→ TASK REQUIREMENTS: With the pictures omitted, output word for word the lines from the one containing "Given: Select the Height (km) axis label" through the end of the records.

Source data
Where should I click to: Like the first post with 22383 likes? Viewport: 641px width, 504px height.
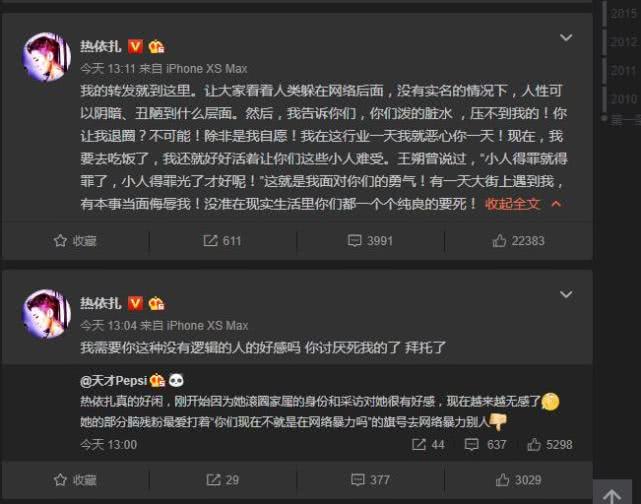click(518, 241)
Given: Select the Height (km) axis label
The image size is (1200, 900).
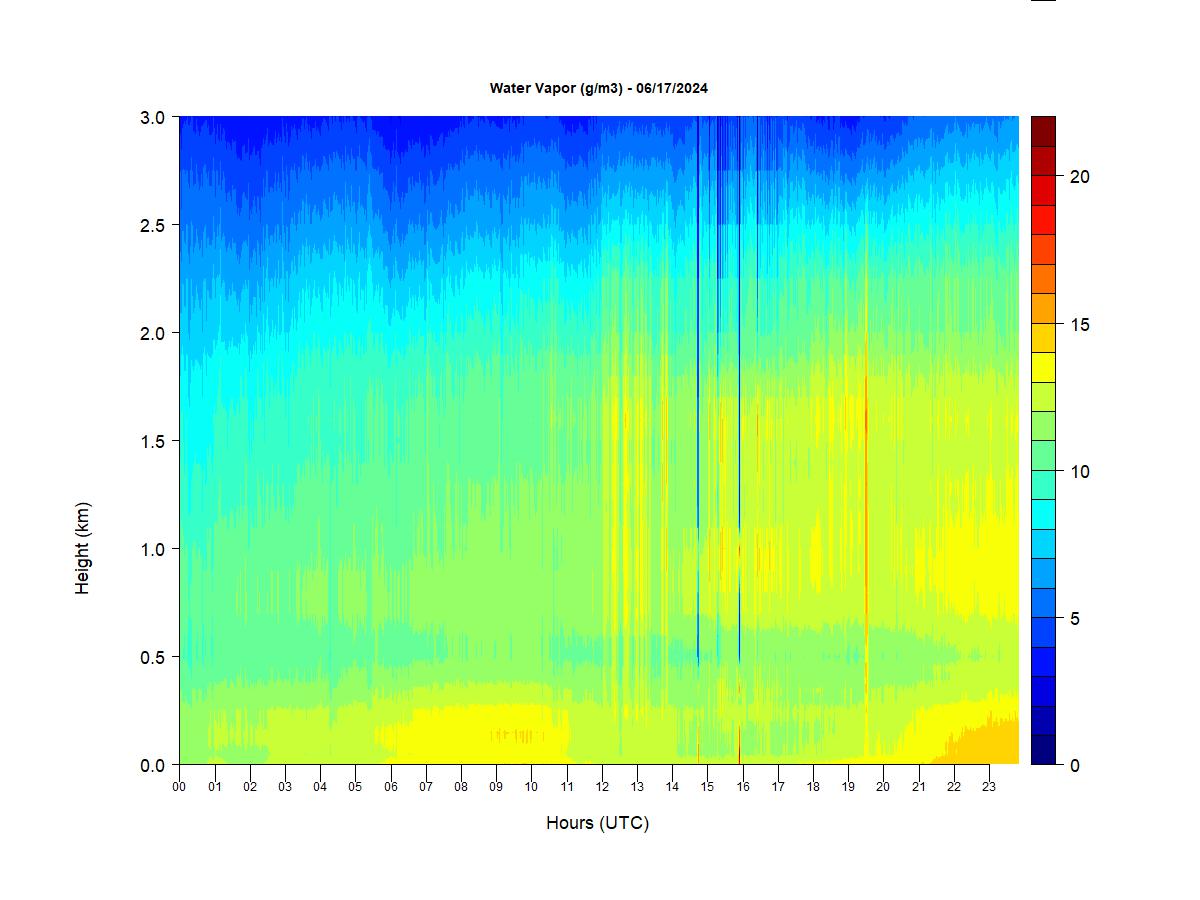Looking at the screenshot, I should (82, 548).
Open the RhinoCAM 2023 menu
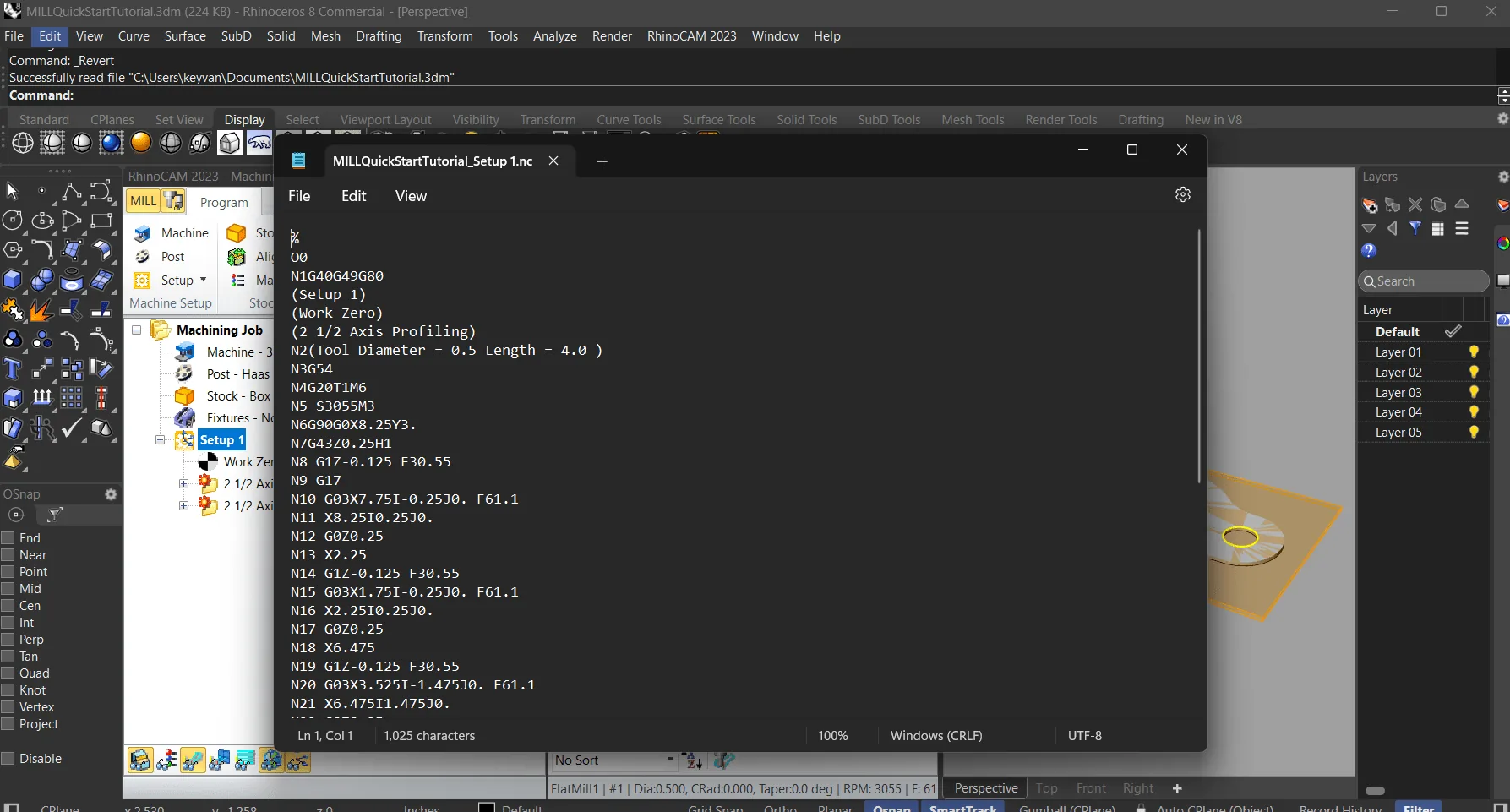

→ EXERCISE RESULT:
Given: Select the Height (km) axis label
The image size is (1200, 900).
Looking at the screenshot, I should (82, 548).
Open the RhinoCAM 2023 menu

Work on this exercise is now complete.